## What is needed
Search the data below, and report every line in which "bubble" occurs.

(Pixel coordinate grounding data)
_ _ _ _

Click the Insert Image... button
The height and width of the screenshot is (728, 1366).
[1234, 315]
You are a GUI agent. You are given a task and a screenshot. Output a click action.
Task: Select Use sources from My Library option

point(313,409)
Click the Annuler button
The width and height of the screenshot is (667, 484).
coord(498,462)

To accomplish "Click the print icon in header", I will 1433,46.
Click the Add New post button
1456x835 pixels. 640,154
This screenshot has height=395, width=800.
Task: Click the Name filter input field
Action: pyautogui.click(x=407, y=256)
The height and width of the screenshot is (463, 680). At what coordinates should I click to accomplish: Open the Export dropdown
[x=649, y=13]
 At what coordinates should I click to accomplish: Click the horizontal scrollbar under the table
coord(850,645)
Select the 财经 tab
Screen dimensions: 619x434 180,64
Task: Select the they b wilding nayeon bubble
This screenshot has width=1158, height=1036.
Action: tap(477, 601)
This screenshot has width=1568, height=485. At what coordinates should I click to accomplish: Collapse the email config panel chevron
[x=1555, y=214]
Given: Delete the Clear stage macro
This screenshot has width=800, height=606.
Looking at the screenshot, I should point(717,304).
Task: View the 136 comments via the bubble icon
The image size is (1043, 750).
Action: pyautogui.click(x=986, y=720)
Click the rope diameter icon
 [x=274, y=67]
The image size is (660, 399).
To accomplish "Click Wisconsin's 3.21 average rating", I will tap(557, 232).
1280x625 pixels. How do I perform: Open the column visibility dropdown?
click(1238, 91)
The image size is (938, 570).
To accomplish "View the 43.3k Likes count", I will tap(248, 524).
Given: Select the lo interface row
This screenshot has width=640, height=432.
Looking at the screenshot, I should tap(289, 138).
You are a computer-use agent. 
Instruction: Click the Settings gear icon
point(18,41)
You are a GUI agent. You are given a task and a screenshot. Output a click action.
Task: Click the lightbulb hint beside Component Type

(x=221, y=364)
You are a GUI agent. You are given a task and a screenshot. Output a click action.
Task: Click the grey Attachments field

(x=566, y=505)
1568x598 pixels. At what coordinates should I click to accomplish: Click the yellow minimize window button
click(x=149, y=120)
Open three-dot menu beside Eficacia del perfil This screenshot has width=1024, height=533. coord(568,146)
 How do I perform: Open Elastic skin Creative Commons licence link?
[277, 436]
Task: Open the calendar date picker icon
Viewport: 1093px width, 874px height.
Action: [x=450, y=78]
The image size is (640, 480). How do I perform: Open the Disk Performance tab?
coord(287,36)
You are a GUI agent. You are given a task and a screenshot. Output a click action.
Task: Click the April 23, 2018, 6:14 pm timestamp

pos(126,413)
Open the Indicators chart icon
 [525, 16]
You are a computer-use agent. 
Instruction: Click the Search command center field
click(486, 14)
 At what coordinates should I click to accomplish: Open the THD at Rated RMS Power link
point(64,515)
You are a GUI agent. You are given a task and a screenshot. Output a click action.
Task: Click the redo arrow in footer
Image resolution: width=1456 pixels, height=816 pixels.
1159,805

_ _ _ _

## Solution to the exercise
Task: Select the they b wilding nayeon bubble
Task: View the 136 comments via the bubble icon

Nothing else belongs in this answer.